__Task to complete__: Search the records below for the line containing "You are a GUI". Write out that line and every line after it exactly as written.

__Dataset entries__:
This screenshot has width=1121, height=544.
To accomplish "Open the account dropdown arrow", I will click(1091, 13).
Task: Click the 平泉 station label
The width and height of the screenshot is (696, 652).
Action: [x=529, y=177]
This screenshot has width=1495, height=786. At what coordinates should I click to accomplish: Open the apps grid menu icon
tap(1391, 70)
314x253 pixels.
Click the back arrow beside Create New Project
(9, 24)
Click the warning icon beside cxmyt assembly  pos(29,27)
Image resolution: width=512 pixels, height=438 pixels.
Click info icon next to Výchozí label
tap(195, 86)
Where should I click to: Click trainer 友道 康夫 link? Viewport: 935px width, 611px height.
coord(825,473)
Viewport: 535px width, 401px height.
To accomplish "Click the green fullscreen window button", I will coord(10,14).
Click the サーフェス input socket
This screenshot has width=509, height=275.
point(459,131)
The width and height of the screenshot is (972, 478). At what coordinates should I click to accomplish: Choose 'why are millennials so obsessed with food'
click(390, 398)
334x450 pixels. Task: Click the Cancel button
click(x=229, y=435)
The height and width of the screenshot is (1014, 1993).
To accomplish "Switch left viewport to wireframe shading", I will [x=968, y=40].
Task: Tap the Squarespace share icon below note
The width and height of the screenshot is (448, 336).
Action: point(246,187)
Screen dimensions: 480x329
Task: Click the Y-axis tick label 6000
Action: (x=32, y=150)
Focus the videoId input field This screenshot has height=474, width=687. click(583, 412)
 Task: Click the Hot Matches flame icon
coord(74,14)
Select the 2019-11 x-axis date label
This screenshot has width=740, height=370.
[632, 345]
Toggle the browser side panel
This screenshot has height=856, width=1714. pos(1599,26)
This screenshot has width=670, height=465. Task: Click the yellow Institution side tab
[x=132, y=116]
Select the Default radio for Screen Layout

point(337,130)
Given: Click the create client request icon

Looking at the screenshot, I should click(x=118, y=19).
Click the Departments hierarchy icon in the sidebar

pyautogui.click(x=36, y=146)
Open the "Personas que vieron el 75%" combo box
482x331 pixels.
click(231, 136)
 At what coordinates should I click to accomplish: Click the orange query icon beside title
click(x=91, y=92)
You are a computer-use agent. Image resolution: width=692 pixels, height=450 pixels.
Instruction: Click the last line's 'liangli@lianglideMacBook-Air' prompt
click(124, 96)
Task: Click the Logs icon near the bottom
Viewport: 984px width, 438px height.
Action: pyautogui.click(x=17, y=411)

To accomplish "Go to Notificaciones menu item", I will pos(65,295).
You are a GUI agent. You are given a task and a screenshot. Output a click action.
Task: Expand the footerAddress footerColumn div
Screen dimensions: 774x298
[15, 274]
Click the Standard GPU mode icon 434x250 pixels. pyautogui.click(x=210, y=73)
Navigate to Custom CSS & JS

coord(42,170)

__Output__:
You are a GUI agent. You are given a task and a screenshot. Output a click action.
Task: Expand the footerAddress footerColumn div
Screen dimensions: 774x298
[15, 274]
Click the Standard GPU mode icon 434x250 pixels. pyautogui.click(x=210, y=73)
Navigate to Custom CSS & JS

coord(42,170)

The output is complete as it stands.